Li Q G, Blacher R, Esch F, Congote L F
Endocrine Laboratory, Royal Victoria Hospital, Montreal, Canada.
Biochem Biophys Res Commun. 1990 Jan 30;166(2):557-61. doi: 10.1016/0006-291x(90)90844-d.
An 8 kd heparin-binding peptide which stimulates thymidine incorporation in cultures of fetal calf liver erythroid cells was isolated from fetal bovine serum by affinity chromatography on Heparin-Sepharose, ion exchange chromatography, gel filtration and reversed-phase HPLC. The N-terminal sequence of the isolated peptide was identical to the N-terminal sequence of bovine erythrotropin or insulin-like growth factor II (IGF II). The potential heparin-binding site of IGF II is probably situated in the arginine-rich C-peptide region. The affinities of human recombinant IGF I and II were compared with those of apolipoprotein H (a plasma heparin-binding protein) and bovine insulin in a heparin-affinity column. The retention times were in the order: Apolipoprotein H greater than hrIGF II greater than hrIGF I greater than insulin (no retention). This unusual property of IGF II suggests that it may be captured in the extracellular matrix in a similar way to fibroblast growth factor, interleukin 3 or granulocyte/macrophage colony-stimulating factor.
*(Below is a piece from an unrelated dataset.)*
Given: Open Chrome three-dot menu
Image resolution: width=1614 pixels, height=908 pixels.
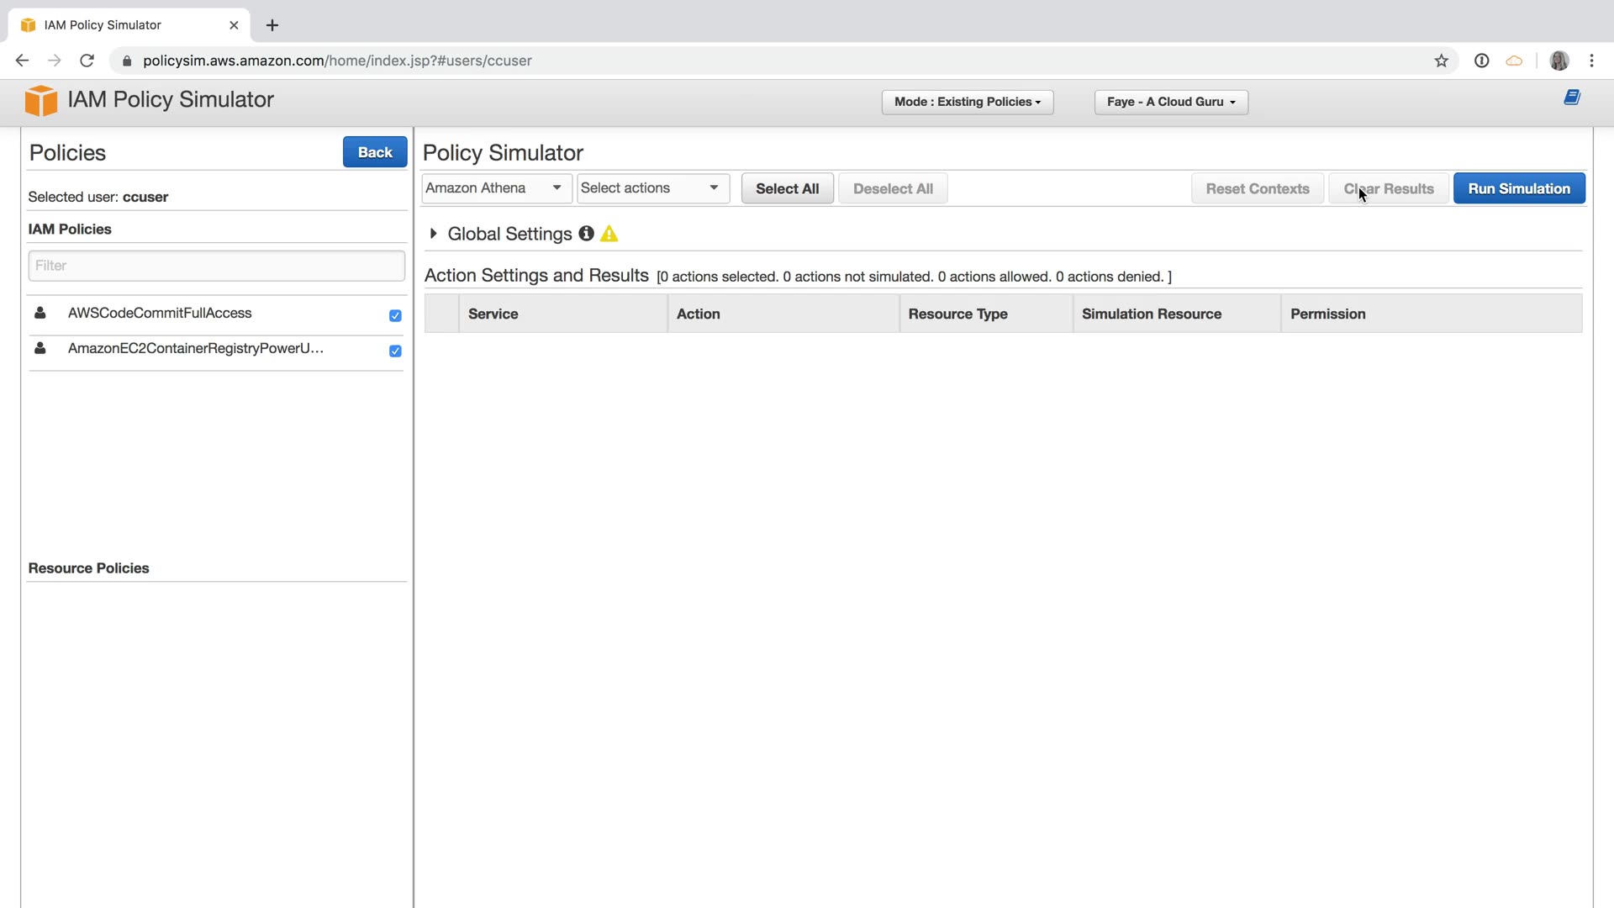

通过肝素-琼脂糖亲和色谱、离子交换色谱、凝胶过滤和反相高效液相色谱从胎牛血清中分离出一种8kd的肝素结合肽,该肽可刺激胎牛肝红系细胞培养物中的胸腺嘧啶掺入。分离出的肽的N端序列与牛促红细胞生成素或胰岛素样生长因子II(IGF II)的N端序列相同。IGF II的潜在肝素结合位点可能位于富含精氨酸的C肽区域。在肝素亲和柱中比较了重组人IGF I和II与载脂蛋白H(一种血浆肝素结合蛋白)和牛胰岛素的亲和力。保留时间顺序为:载脂蛋白H>hrIGF II>hrIGF I>胰岛素(无保留)。IGF II的这种不寻常特性表明,它可能以与成纤维细胞生长因子、白细胞介素3或粒细胞/巨噬细胞集落刺激因子类似的方式被捕获在细胞外基质中。